Biden, Cumhuriyetçi Parti’ye özellikle, bireysel silahlanma, iklim değişikliği ve göçmen reformu gibi konularda birlikte çalışma çağrısını yineledi, ayrışmak değil sorun çözmeye odaklanılması gerektiğini ifade etti.
Basının dikkat çektiği en önemli konu Meksika sınırındaki göç hakkındaydı. Aileleri yanlarında olmadan ABD sınırına geçmeye çalışan çocukların sayısındaki artış ile ilgili sorular yöneltildi. Biden, göçmenlik ile ilgili sorunların kaynağının Trump yönetiminin politikaları olduğunu söyledi.
2024 ABD Başkanlık seçimleri için tekrar aday olup olmayacağı konusundaki soruya, yeniden aday olmayı planladığını ve başkan yardımcısı olarak Kamala Harris ile devam etmeyi düşündüğünü söyledi.
Çin ile ilişkiler konusunda, geçtiğimiz günlerde Çin’e net şekilde kendileriyle karşı karşıya gelmeyi istemediklerini ilettiklerini belirtti. Özellikle rekabet ve ticaret konusunda Çin’in uluslararası kurallara uygun hareket etmesi konusunda zorlayıcı olacaklarını vurguladı. Çin Devlet Başkanı Xi Jipping’i eskiden, başkan yardımcılığı döneminden tanıdığını, demokrasinin zerresinin bile kendinde olmadığını; ancak zeki biri olduğunu ifade etti.
Kendi başkanlığı döneminde Çin’in asla dünyanın lider ülkesi konumuna gelemeyeceğini söyledi. Şincan Uygur Özerk bölgesinde ve Hong Kong’da yaşananlara dikkat çekmeye sonuna kadar devam edeceklerini belirtti.
Kuzey Kore hakkında da konuşan Biden, Kuzey Kore’nin en önemli dış politika önceliklerinden olduğunu, yapılan balistik füze denemelerinin 1718 sayılı Birleşmiş Milletler kararını ihlal ettiğini, diplomasi yoluyla ilerlemek istediklerini ancak gerilim artarsa ABD’nin karşılık vereceğini söyledi.
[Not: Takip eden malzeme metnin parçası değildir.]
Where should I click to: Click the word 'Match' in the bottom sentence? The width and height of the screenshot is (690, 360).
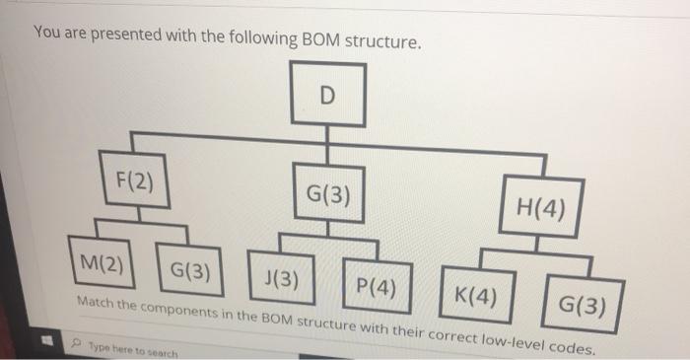(x=93, y=299)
Diğer bir konu Afganistan Savaşı hakkındaydı. Biden, seneye bu zamanlar ABD askerlerinin Afganistan’da olacağını düşünmediğini, ayrılmanın planlı, güvenli ve düzenli şekilde gerçekleştirilmesinin hedeflendiğini anlattı.
Küresel hakimiyet için demokrasi ile otokrasinin mücadele ettiğini, dünya için gerçek tehlikenin bu olduğunu ve demokrasinin işe yaradığını kanıtlamaları gerektiğini vurguladı.
Basın toplantısında Türkiye ile ilişkiler gündeme gelmedi.